These are diseases that occur due to abnormalities at chromosomal level, passed down to the offspring by the parents.
What is preimplantation genetic testing?
This refers to the two types of tests performed on embryos during IVF, preimplantation genetic screening (PGS) and preimplantation genetic diagnosis (PGD).
Fertility specialists conduct these tests to determine if embryos have genetic abnormalities which often cause failed implantation and miscarriage, leading to unsuccessful IVF. Embryos with such defects are excluded from being transferred to the uterus.
This testing increases the likelihood of becoming pregnant, also improving live birth rates using IVF.
Benefits of preimplantation genetic testing:
- Lower risk of a genetic disorder in the child.
- Higher possibility of a healthy pregnancy and successful birth by IVF.
Preimplantation Genetic Diagnosis (PGD) is a reproductive technology used along with IVF to increase the chances of a successful pregnancy and delivery. This test is suitable for patients with a family history of single gene disorder. PGD is a genetic test on cells removed from embryos to help select the best embryo(s) to achieve pregnancy or to avoid a genetic disease for which the couple is at risk.
Single gene the test picks up includes:
- Cystic Fibrosis
- Fragile X
- Huntingtons’ disease
- Spinal Muscular Atrophy.
- Duchenne muscular dystrophy
- BRCA1/BRCA2 (hereditary breast/ovarian cancer)
Who should consider PGD?
PGD may be considered in all IVF cycles. Those who might benefit the most from it are couples at increased risk for chromosomal abnormalities or specific genetic disorders. This comprises of women who have had numerous miscarriages, or who have had a previous pregnancy with a chromosome deformity. Women past 38 years of age and men with some types of sperm abnormalities may produce embryos with higher rates of chromosome abnormalities.
How is it done?
Once the embryos are created in the lab, they are grown for five to six days. On fifth or sixth day, the biopsy for PGD is done on all appropriately developed embryos. Biopsy involves removing a few cells from the embryo. The genetic material inside the cells is tested for abnormalities. Based on this test, the healthy embryos are then transferred to the uterus for implantation.
What is genetic testing in IVF?
In IVF, genetic screening of embryos is called pre-implantation genetic screening (PGS).
Why do we test embryos?
PGS is done to check that the developing embryo has the right number of chromosomes before implantation. This is done on 5/6 day of development of the embryo.
PGS can be particularly useful for:
- Recurrent miscarriages
- Women over 35
- Family history of chromosomal disorders
- Previous unsuccessful IVF cycles.
This screening test helps us pick healthy embryos for implantation, reducing the number of treatment cycles.
Types of testing
Embryo or blastomere biopsy
Embryo biopsy is the most technique used. A few embryonic cells are removed on day 5 of development.
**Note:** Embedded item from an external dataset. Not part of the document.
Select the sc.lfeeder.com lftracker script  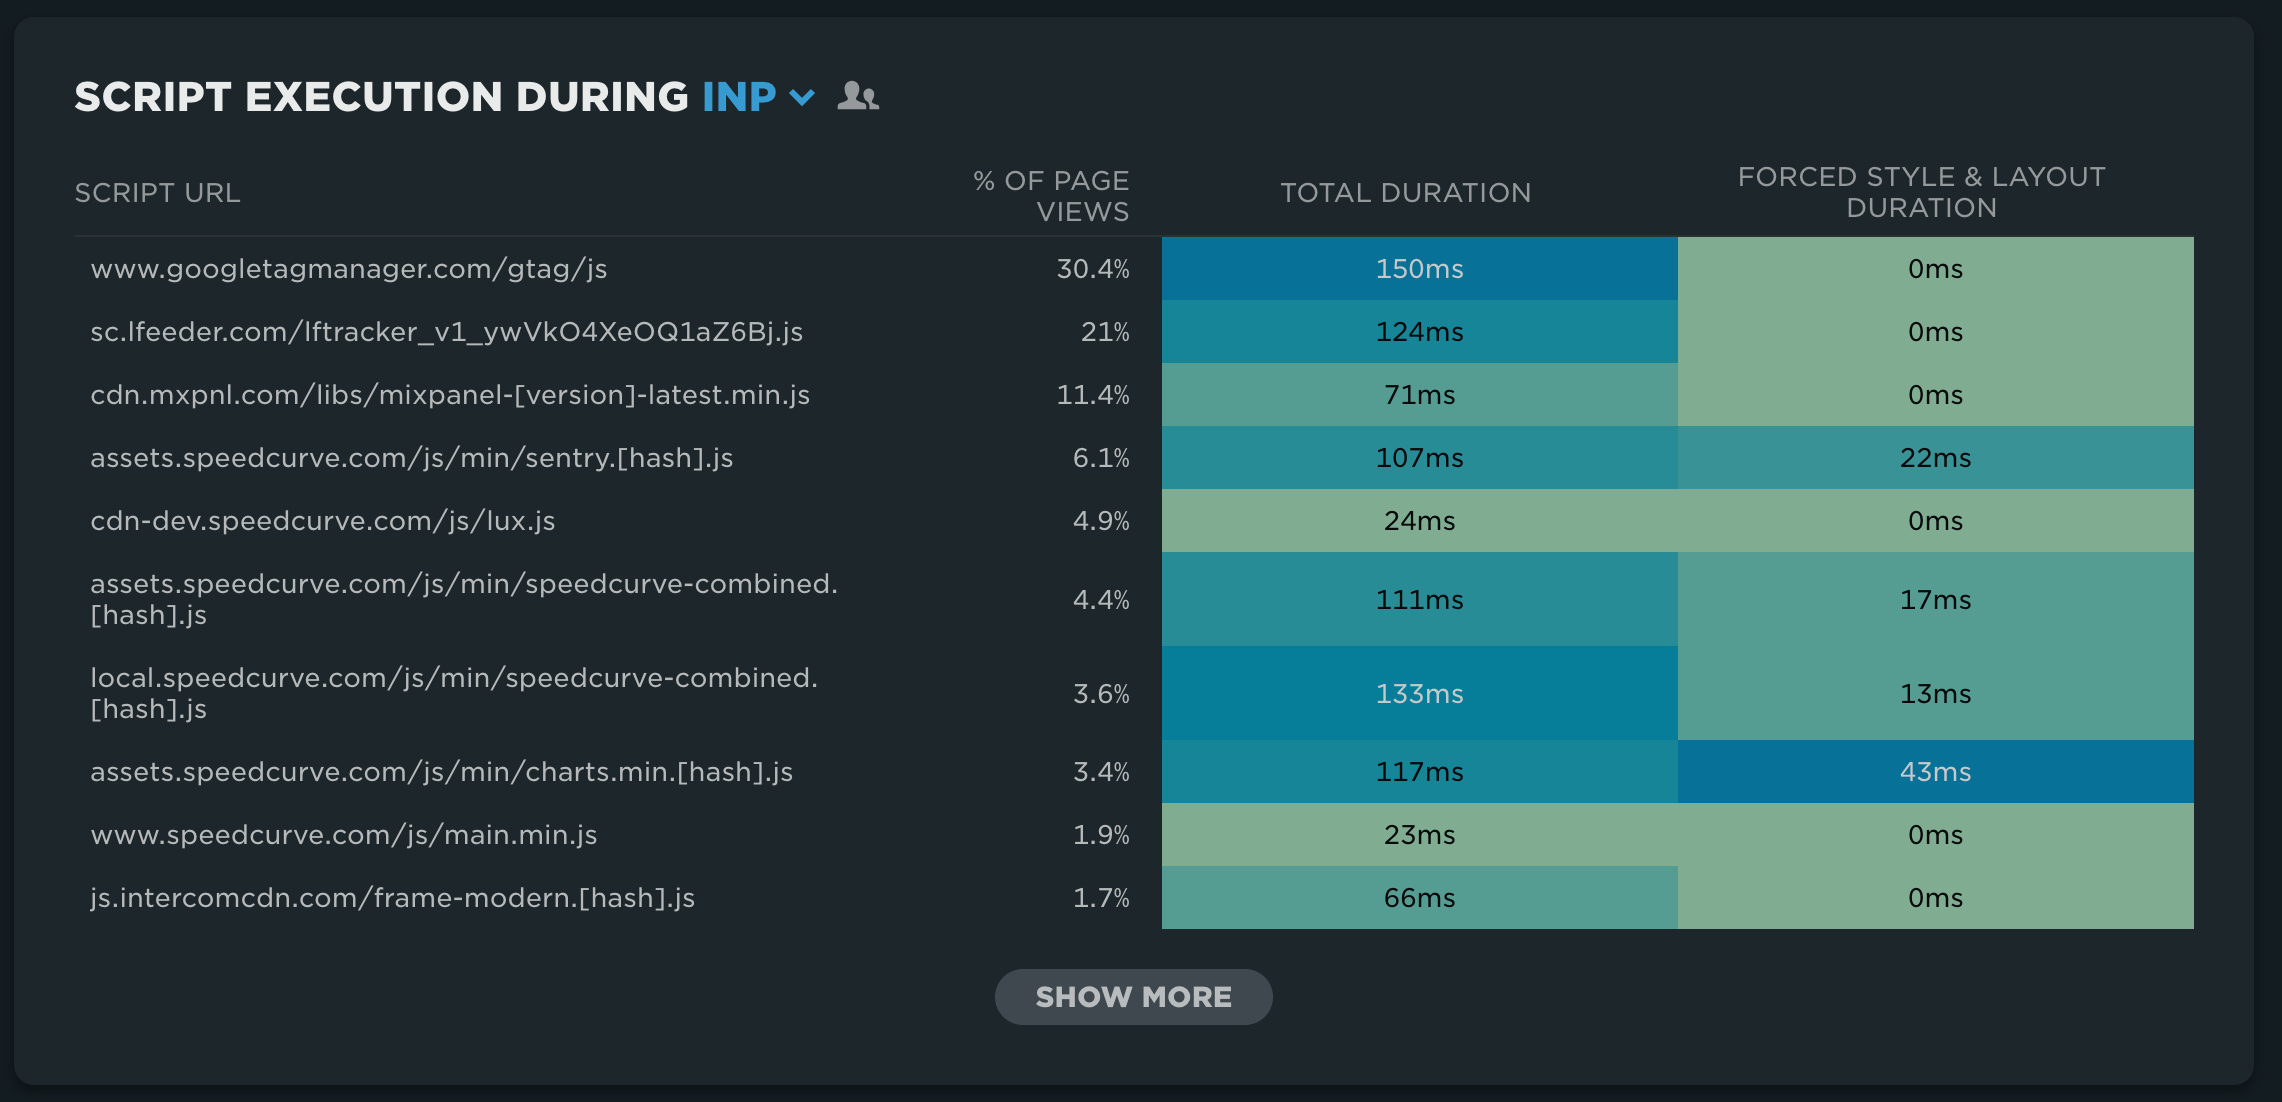coord(446,332)
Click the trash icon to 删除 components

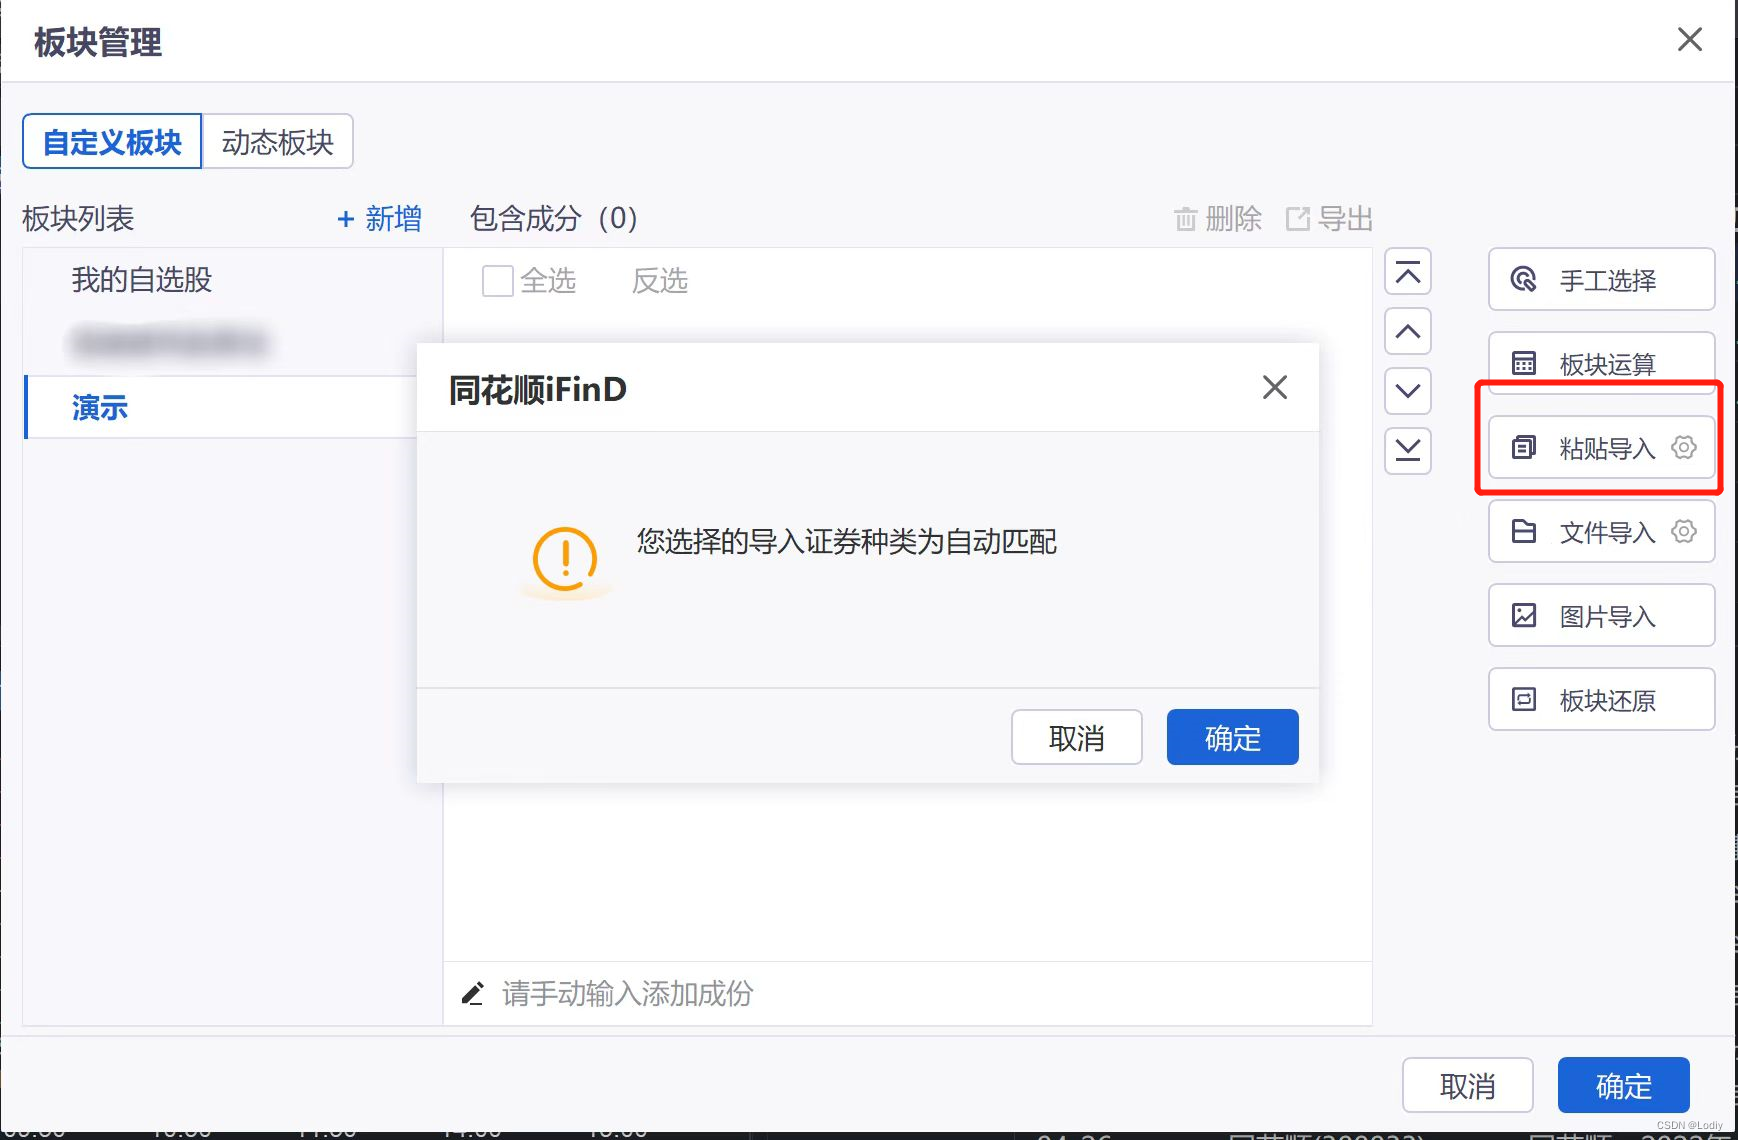pos(1186,219)
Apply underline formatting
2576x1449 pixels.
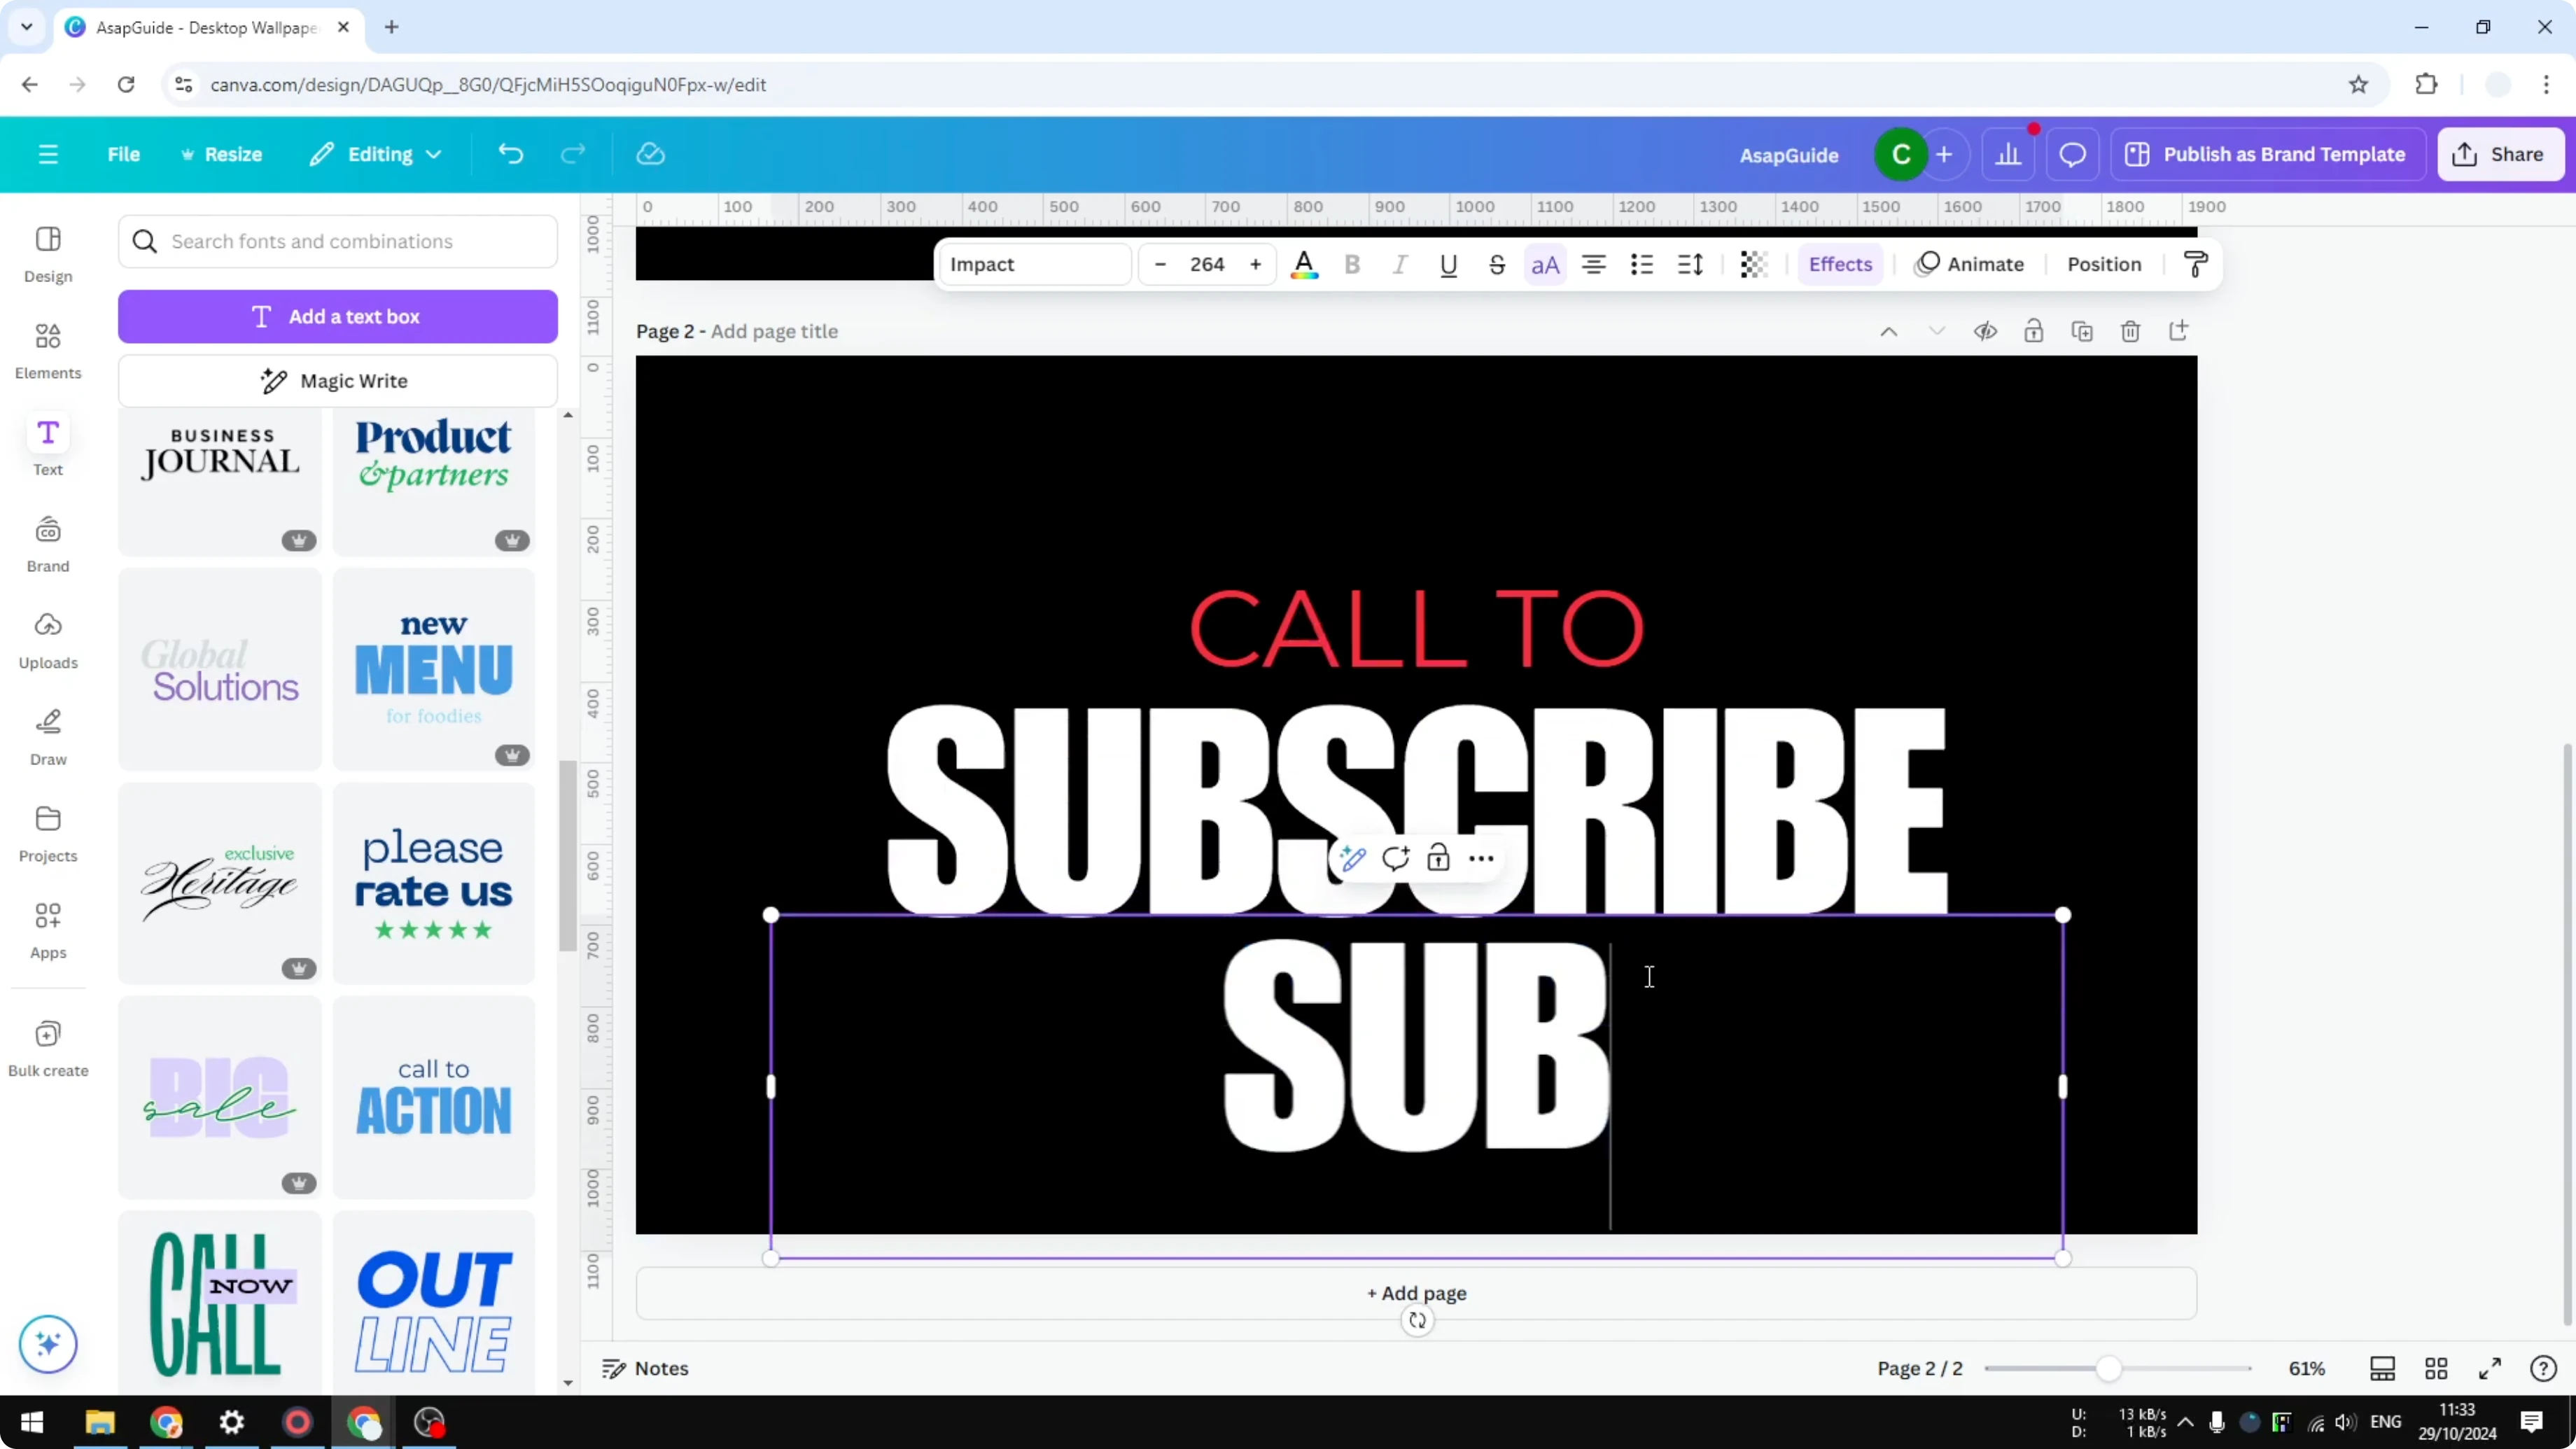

How are the cells analysed?
EmbryoScreen is based on NGS technology, one of the fastest and most accurate technology available.
Embryonic cells biopsied go through Whole Genome Amplification to millions of their copies. DNA is then fragmented and analysed against the human genome.
This test can identify abnormal conditions like extra chromosomes (trisomy) or a missing chromosome (monosomy).